Self-Regulatory Resources and Institutional Formation: A First Experimental Test

Author: Kenju Kamei
Date: 2022/9/26
No: DP2022-014
JEL Classification codes: C92, D72, H41
Language: English
[ Abstract ]
This study reports the result of a novel laboratory experiment that shows for the first time that the state of people’s self-regulatory resources influences reliance on formal enforcement of norms in a social dilemma. In a laboratory, subjects’ self-regulatory resources are rigorously manipulated using well-known depletion tasks.

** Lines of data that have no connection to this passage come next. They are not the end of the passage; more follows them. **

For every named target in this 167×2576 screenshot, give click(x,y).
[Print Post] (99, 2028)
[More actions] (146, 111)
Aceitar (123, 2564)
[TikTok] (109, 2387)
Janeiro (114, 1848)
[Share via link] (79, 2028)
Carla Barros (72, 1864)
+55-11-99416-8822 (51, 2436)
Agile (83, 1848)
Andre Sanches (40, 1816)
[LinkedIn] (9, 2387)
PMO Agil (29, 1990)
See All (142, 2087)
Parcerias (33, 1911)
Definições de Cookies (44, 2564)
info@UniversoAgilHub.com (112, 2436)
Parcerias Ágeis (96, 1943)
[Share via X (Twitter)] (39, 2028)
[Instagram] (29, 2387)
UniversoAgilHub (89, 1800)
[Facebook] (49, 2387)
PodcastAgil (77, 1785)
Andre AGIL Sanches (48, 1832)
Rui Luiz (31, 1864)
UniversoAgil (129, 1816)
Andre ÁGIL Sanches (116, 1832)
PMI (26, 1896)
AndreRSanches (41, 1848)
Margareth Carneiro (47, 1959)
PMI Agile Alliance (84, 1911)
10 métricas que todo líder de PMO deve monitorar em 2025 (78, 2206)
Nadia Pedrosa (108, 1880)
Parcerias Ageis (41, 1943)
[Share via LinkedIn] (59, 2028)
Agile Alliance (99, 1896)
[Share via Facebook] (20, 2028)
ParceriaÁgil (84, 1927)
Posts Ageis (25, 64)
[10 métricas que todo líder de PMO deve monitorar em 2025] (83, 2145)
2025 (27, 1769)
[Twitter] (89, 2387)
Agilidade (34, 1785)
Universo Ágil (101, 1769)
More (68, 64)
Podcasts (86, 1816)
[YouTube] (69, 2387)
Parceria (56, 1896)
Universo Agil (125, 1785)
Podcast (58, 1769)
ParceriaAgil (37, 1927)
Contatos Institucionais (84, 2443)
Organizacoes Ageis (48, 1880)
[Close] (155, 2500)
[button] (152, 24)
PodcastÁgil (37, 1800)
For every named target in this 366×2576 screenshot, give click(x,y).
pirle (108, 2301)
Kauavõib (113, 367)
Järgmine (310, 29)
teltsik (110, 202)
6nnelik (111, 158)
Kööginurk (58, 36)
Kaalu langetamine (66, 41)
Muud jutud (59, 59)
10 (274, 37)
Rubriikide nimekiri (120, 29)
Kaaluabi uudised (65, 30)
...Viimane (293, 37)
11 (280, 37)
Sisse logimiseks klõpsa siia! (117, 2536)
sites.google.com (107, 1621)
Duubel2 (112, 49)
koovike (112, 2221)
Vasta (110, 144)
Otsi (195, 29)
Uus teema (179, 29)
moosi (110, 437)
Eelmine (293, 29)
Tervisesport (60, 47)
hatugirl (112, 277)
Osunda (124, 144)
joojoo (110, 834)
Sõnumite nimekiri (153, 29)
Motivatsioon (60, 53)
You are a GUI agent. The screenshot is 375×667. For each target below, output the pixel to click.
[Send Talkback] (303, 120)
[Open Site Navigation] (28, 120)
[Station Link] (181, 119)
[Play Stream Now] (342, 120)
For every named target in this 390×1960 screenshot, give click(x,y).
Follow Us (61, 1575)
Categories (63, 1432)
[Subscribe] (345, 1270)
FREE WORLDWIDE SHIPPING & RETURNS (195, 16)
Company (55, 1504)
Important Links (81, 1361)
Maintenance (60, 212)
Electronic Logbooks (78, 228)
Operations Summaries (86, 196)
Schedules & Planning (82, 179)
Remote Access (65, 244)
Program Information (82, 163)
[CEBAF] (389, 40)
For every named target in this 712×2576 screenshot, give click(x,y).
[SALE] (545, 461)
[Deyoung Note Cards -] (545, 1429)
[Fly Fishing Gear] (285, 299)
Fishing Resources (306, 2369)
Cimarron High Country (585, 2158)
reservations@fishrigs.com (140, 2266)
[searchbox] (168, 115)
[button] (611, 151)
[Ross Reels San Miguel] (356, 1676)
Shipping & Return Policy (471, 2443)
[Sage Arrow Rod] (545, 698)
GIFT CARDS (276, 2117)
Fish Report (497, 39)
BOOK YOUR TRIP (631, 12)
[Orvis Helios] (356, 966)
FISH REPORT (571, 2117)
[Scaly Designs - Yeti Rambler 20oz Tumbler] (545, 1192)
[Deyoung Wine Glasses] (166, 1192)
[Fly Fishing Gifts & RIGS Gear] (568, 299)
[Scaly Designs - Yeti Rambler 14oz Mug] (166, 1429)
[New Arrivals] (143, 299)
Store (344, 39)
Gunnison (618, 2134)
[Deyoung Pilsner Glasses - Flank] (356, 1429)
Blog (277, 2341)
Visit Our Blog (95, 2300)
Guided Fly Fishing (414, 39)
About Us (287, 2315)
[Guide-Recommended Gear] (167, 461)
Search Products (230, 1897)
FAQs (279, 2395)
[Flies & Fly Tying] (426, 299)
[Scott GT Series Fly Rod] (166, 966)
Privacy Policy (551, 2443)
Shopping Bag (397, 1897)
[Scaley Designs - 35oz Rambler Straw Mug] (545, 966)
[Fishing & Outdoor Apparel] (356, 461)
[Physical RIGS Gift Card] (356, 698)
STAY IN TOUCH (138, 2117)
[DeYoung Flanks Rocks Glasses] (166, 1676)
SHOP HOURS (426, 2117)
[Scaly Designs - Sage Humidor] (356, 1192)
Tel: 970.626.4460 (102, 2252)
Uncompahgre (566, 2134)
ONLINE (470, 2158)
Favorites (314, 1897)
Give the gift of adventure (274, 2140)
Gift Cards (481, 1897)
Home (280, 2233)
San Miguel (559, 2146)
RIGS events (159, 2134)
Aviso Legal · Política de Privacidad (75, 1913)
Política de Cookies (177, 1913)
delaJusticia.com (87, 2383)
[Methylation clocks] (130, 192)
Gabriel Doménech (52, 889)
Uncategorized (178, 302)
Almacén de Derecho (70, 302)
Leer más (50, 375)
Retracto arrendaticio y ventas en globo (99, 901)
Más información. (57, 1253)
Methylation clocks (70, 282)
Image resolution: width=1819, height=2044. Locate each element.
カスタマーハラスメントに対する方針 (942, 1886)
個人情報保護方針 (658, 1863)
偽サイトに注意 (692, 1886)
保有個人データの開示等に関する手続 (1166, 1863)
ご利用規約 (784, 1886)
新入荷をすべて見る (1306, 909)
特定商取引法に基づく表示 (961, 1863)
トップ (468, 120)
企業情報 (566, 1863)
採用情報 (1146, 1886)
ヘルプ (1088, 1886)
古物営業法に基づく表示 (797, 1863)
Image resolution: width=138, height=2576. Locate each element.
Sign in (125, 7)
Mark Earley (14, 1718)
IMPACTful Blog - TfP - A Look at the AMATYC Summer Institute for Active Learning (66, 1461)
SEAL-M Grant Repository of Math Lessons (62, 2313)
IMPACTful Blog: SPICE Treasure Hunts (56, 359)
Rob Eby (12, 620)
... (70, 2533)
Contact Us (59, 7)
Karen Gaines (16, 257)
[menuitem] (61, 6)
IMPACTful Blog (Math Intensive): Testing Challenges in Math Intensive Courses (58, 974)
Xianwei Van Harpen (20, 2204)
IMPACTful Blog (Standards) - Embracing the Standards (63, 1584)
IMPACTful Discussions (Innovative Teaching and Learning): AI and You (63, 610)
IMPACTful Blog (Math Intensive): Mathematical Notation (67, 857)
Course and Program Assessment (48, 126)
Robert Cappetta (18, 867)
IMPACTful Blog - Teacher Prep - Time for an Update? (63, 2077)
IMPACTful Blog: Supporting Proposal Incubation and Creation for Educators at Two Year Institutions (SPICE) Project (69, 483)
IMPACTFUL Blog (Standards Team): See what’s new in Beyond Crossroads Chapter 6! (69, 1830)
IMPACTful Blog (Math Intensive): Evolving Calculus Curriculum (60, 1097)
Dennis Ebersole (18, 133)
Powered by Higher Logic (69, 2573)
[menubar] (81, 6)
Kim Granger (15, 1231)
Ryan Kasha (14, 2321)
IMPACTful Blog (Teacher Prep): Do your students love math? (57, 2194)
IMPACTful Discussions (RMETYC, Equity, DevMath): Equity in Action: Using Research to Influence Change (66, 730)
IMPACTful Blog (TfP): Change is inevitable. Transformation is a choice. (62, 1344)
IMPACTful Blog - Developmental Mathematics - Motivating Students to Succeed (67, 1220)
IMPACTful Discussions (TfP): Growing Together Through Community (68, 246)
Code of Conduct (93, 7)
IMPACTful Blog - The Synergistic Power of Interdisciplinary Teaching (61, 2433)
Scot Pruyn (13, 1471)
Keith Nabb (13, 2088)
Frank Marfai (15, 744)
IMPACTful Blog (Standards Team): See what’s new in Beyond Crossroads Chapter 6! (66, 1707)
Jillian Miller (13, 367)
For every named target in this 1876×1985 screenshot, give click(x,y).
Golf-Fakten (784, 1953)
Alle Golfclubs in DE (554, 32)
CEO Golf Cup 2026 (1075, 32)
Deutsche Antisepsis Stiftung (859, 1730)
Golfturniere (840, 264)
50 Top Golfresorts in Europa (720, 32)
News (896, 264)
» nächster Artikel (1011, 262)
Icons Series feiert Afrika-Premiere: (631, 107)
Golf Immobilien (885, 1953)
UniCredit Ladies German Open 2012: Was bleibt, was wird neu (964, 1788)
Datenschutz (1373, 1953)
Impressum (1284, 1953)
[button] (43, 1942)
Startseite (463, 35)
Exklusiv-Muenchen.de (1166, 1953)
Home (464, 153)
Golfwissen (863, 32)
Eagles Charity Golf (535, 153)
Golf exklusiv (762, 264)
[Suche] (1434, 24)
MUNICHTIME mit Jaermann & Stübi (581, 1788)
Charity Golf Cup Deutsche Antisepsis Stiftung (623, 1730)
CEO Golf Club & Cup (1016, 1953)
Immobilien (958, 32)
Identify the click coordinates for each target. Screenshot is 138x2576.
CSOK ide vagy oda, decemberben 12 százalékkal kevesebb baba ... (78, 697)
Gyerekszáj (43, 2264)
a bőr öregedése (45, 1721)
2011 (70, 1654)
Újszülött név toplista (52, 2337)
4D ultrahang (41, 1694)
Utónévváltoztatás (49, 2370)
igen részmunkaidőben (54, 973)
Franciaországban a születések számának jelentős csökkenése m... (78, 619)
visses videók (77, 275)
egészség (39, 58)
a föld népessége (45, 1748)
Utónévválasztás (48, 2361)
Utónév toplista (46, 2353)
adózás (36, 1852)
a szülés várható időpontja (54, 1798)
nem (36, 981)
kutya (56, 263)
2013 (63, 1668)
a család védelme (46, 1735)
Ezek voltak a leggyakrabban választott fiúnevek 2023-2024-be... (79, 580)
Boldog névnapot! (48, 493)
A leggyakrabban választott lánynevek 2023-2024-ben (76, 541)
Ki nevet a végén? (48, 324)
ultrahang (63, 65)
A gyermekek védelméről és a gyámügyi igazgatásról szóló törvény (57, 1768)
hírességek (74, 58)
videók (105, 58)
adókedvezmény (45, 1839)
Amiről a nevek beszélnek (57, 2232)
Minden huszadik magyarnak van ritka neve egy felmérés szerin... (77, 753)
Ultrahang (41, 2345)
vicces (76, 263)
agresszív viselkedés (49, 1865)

On the one hand, when their resources are not depleted, the vast majority decide to govern themselves through monitoring and decentralized peer-to-peer punishment in a public goods dilemma, and then successfully achieve high cooperation norms. On the other hand, when their resources are small, the majority vote to enact a costly formal sanctioning institution and then construct deterrent punishment toward free riders; backed by formal punishment, the groups achieve strong cooperation. A supplementary survey regarding the Covid-19 pandemic was also conducted to enhance the external validity of the finding, generating a similar pattern. The so-called self-control and commitment preferences combined with inequality aversion can explain these patterns, because the theory predicts that those with smaller self-regulatory resources are motivated to remove temptations in advance as a commitment device, thereby avoiding a large self-control cost. This underscores the role of commitment in a social dilemma context.